Stereological post-mortem studies revealed a reduced volume of the left DG and a reduced number of granule neurons on the left side of this subregion in schizophrenia patients, pointing to disease-related pathophysiological processes.[82] These findings replicate former studies that have described such thinning.[83, 84] Consistent with this finding, decreased cell proliferation in the subgranular zone of the DG has been reported and indicates a deficit of neurogenesis.[85] Moreover, a circumscribed reduction of oligodendrocyte number was revealed in the left CA4 region of the hippocampus.[82, 86] In the same sample, a trend toward reduction of the density of oligodendrocyte transcription factor (Olig)1-positive cells was shown by immunohistochemistry.[87] Olig1 antibodies are known to stain precursor forms and mature oligodendrocyte populations, and Olig1 is needed for progenitor development and repair of myelin.[88] The above findings led to the hypothesis that the decreased number of oligodendrocytes in the left CA4 region indicates a disturbed regenerative process[89] and may be related to disturbed energy supply to mossy fiber axons.[90]

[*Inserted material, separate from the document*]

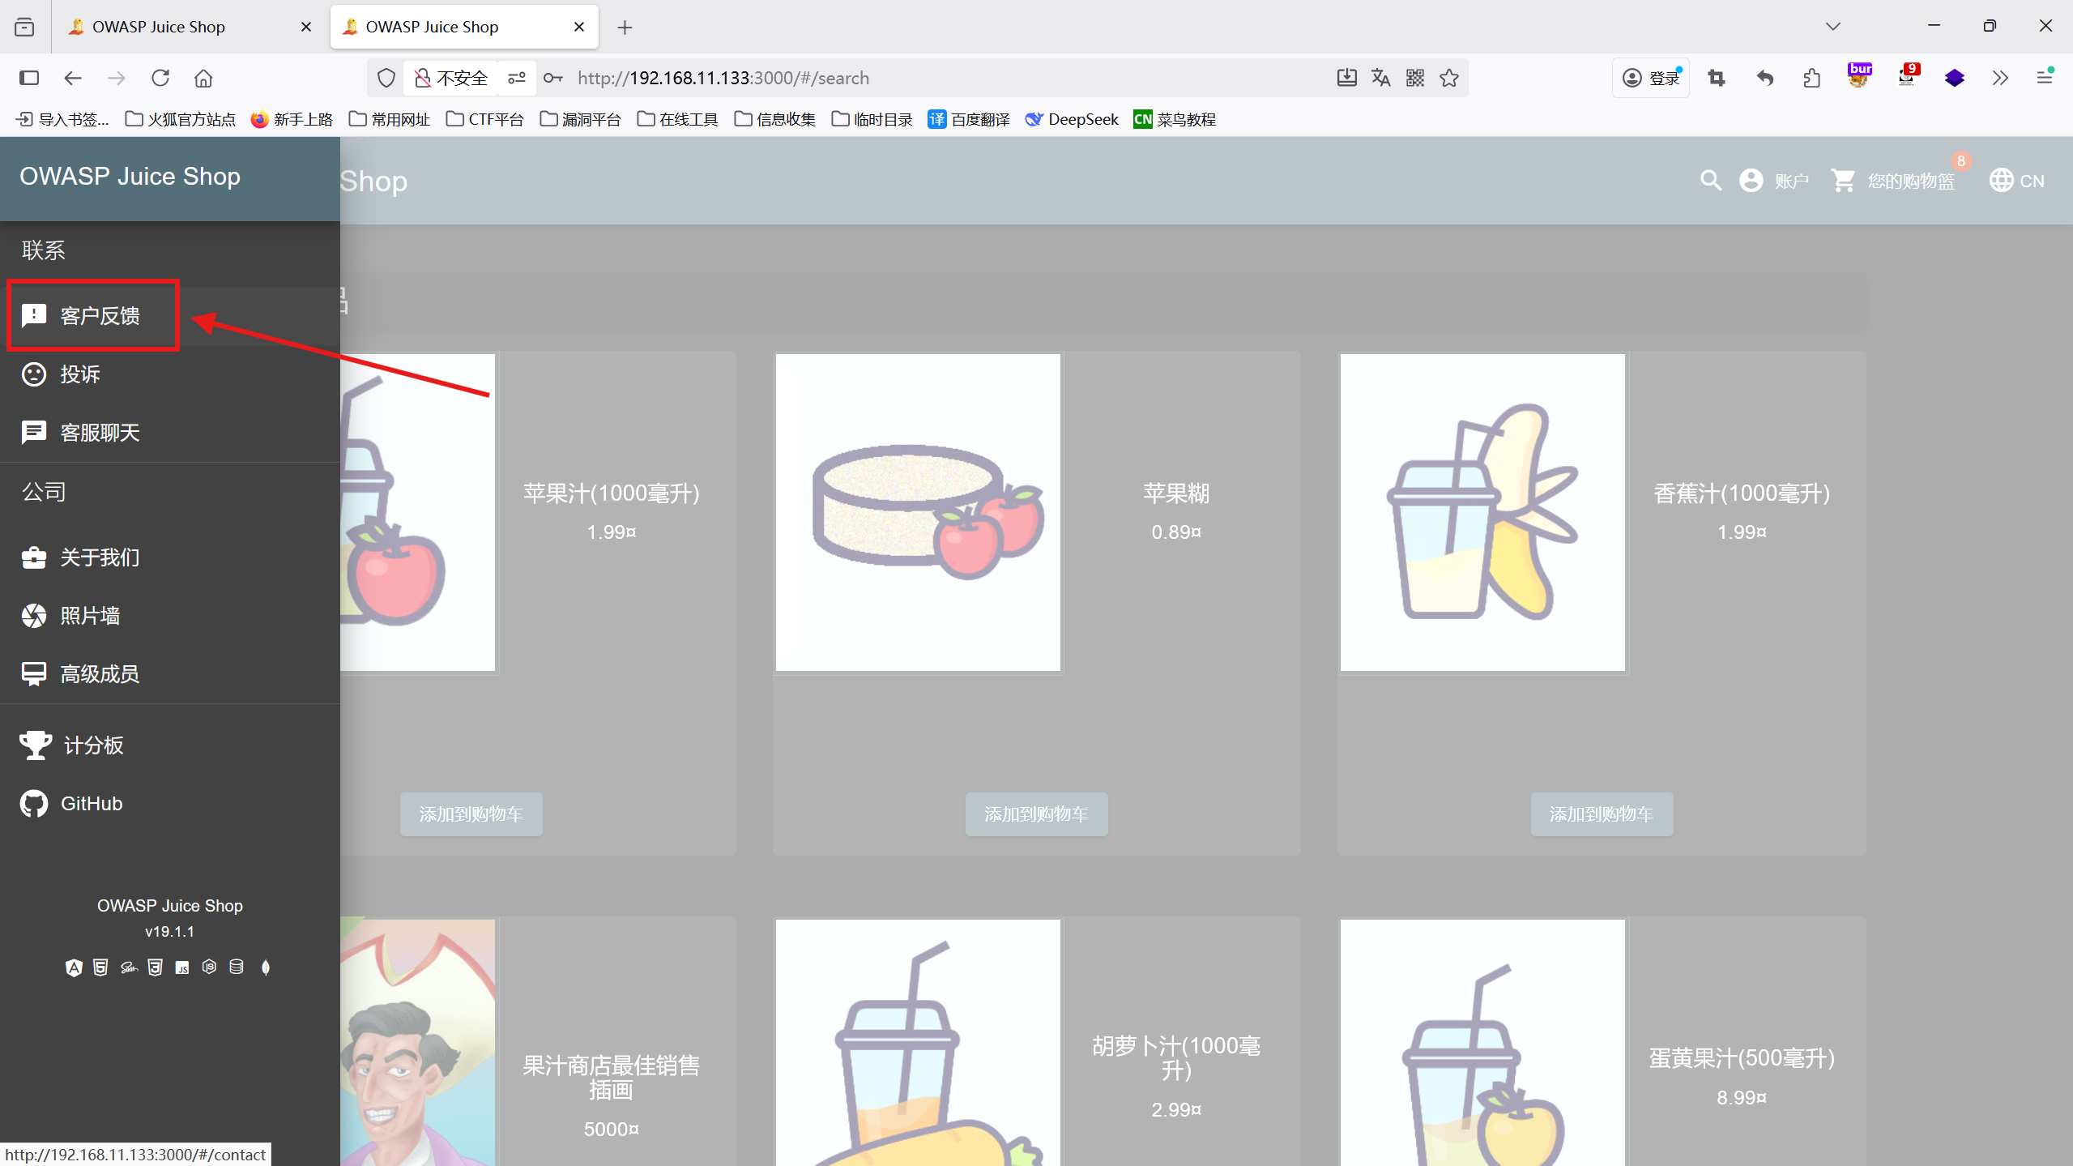2073x1166 pixels.
Task: Click the 关于我们 briefcase icon
Action: 34,557
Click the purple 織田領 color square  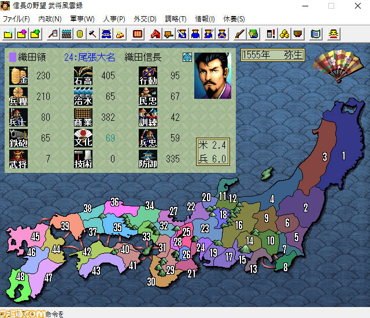click(x=13, y=57)
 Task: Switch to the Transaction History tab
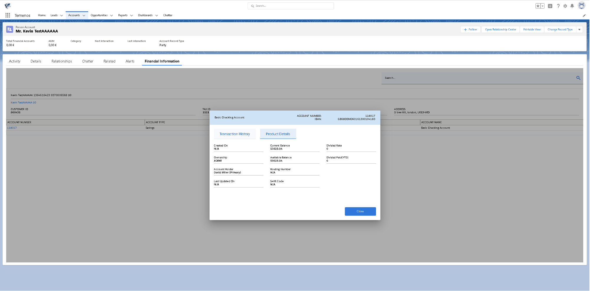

In summary, an increased genetic burden—as revealed by high PRSs—may affect pathways known to be involved in the pathophysiology of at least a subgroup of schizophrenia patients, lowering the beneficial effects of aerobic exercise augmented with cognitive remediation on hippocampal CA4/DG volume. However, our study also has some limitations. First, the sample size was small, and therefore the enrichment analyses have to be regarded as exploratory and the study needs to be replicated in a larger, independent sample.[91] Such a larger sample would also allow the accuracy of the relatively high R2 estimates in the present study to be confirmed. The analyses were corrected for multiple testing by using the Simes–Hommel procedure,[64, 65] and therefore the probability of a type I error was limited to α=0.05. Moreover, our leave-one-patient-out analyses also provided further support to the assumption that our results were not driven by potential outliers. A recent meta-analysis revealed that aerobic exercise increases hippocampal volume.[15] However, studies in schizophrenia have found different results for the effects of aerobic exercise on hippocampal structure, probably because the resolution of the acquired structural MRI data was lower and the human brain is subject to high variability in function, structure and response.[92, 93, 94] Furthermore, we did not use a randomization procedure to allocate the schizophrenia patients to the endurance training augmented with cognitive remediation or table soccer augmented with cognitive remediation group. This is an important limitation that may have resulted in a potential selection bias and baseline differences in psychopathology and dose of antipsychotic medication.[23, 24] Finally, during the second intervention period from 6 weeks to 3 months, we did not include additional study arms with cognitive remediation only or with endurance training only. Therefore, we cannot conclude whether the effects of PRSs on hippocampal subfield volumes are influenced by adding cognitive remediation or are caused by aerobic exercise alone.

Conclusion

Understanding the genetic factors that drive clinical improvement and influence hippocampal plasticity during aerobic exercise may allow to gain mechanistic insight into the underlying processes. We hypothesize that a high polygenic risk may negatively influence neuroplastic processes in the hippocampus during aerobic exercise augmented with cognitive remediation in schizophrenia, indicating a gene × environment interaction in which the genetic load influences the effects of the intervention on neuroplastic processes. These results, based on a limited sample of individuals, need to be replicated in larger samples, ideally assessed with the same instruments and intervention protocols.